Software Engineer Data Infrastructure
180k - 250k USD
On-site
Full Time
#Data Engineering
#Machine Learning
#Data Platform
#Spark
#Flink
#Snowflake
#Hive
#SQL
#HDFS
#S3
#Airflow
#Dagster
#Python
At DatologyAI, we are transforming how companies train large models by moving away from inefficient, random data sampling. Our research-backed approach helps enterprises identify the most valuable data, leading to higher-quality models at a lower cost. With over $57 million in funding from prominent investors and industry pioneers, we are rapidly expanding our team in Redwood City to redefine data curation. We are currently looking for a dedicated professional to join us on-site four days a week as we push the boundaries of machine learning infrastructure.
What is this role?
We are seeking a Senior Software Engineer for Data Infrastructure to join our core team on a full-time basis. As one of our early senior hires, you will work directly with our founders to shape our product roadmap and make critical technical decisions. You will be responsible for leading the development of the platform that allows us to process customer data and apply cutting-edge research to large-scale datasets. This is a high-impact role where you will influence our technology, our product, and our company culture.
What will you do?
- Design, build, and maintain highly scalable data processing solutions while ensuring the reliability, security, and performance of our systems.

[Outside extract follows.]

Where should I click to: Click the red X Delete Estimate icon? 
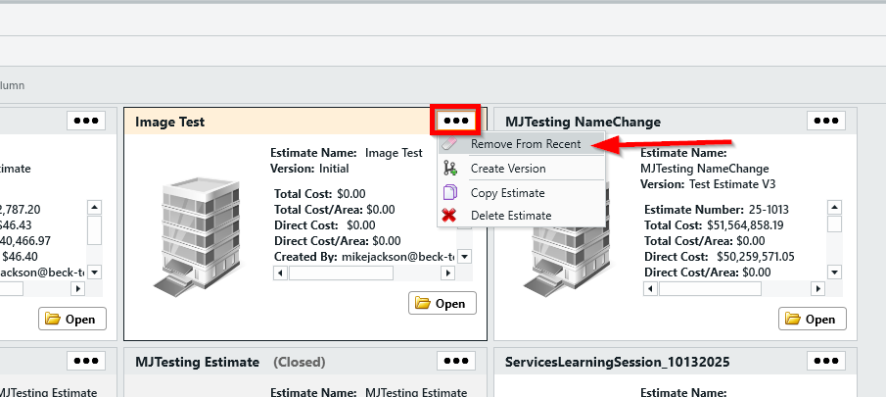(450, 216)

- Architect and deploy the back-end services that serve as the foundation for our data curation platform.
- Collaborate closely with our research and engineering teams to integrate new features and advanced capabilities for our customers.
What makes you a great fit?
You are a seasoned engineer with a track record of leading and building production-grade data systems. We are looking for someone who brings the following expertise:
- Strong experience with scalable data processing tools like Spark or Flink, and familiarity with data lakes or warehouses such as Snowflake or Hive.
- Proficiency in SQL and experience managing distributed storage systems like HDFS or S3.
- Expertise in workflow management tools such as Airflow or Dagster.
- Fluency in Python, along with a commitment to high-quality design, testing, and system correctness.
- Experience building infrastructure that supports machine learning and deep learning training pipelines.
- A humble, collaborative mindset with the drive to own problems from start to finish.
We value your unique background, so even if you do not meet every single requirement, we encourage you to apply if you are passionate about our mission.
What's in it for you?
We offer a competitive salary for this position, which ranges from $180,000 to $250,000, alongside significant equity. Our comprehensive benefits package includes:
- Medical, vision, and dental insurance with 100% of premiums covered.
- A 401k plan featuring a 4% company match.
- Unlimited vacation time and paid time off.
- Annual stipends for wellness programs and professional learning.
- Relocation assistance for those moving to the area.